Recently, the Prime Minister of Australia addressed a Forest Industries dinner. The room was full of people who ran nurseries, who planted trees, who built fine furniture, who made world quality paper, who sold machinery, who taught an incredibly complex discipline, who managed forest stewardship organisations, and maybe just two or three who used a chainsaw. However, the mere absence of any significant number of people who could actually log a tree did not stop the popular press from labelling the entire group as loggers with the implication that they engaged in deforestation. A simple tactic that allows these lazy writers to attract an audience by just using emotional buzz words. The Prime Minister himself did not use the word logger when describing the benefits of the industry, but that did not stop lazy commentators in the press from inventing quotes like "PM says loggers are the ultimate conservationists". Of course a made up quote like that, given the emotional baggage of the word "logger" will attract readers. Those poor, lazy commentators may not have received anywhere as much coverage if they had a headline that screamed foresters and those who rely upon and maintain the forest estate are conservationists.  Those poor writers may have been required to actually do some work to attract an audience. If they had done their work, they may have realised that deforestation in Australia has been caused by slaughterers, slashers and defecators but not by loggers. Hey, a headline like that might have attracted a big audience, but graziers, farmers and journalists would deserve a responsible and balanced argument, while loggers apparently do not.

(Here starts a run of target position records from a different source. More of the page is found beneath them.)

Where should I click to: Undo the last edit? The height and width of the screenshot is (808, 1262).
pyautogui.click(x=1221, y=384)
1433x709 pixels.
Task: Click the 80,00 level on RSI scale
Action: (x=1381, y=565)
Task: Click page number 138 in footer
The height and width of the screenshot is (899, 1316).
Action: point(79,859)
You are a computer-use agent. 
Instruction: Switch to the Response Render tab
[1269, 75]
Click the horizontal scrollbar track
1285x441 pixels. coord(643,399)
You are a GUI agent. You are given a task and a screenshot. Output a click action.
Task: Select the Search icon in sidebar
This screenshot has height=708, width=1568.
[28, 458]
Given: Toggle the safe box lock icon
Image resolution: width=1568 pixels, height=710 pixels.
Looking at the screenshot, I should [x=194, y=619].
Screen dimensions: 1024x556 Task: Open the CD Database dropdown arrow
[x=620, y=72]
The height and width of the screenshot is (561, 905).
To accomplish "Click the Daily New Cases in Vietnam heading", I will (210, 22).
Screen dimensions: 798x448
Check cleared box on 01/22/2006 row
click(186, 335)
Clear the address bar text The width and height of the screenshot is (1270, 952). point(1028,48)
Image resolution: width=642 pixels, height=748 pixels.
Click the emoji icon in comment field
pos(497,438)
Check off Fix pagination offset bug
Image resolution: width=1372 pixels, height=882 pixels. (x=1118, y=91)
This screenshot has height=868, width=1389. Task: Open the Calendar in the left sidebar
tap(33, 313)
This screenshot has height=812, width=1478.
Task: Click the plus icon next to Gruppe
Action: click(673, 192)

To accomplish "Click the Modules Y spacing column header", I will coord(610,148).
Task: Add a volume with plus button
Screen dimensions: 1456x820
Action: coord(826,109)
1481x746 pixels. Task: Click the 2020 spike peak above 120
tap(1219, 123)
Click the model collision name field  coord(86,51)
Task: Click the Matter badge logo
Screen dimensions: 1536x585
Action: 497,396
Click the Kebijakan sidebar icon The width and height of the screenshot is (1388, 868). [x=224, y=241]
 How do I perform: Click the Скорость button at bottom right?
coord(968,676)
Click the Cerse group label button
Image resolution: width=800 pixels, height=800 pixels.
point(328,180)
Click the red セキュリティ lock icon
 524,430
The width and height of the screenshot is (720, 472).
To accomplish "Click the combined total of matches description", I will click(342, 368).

Logging is a skilled and dangerous job, which does not deserve to be simply associated with dirty and uninformed labourers. Even so, logging occurs only on 1-2% of the public commercial forest each year and nothing warrants having the whole set of activities over the other 98-99% ignored by the use of this one inappropriate label. Deforestation is what happens when you take forestry and the forest industries out of landscape. Bad journalism is what happens you replace meaningful labels with emotion filled abstracts in the hope of attracting readers.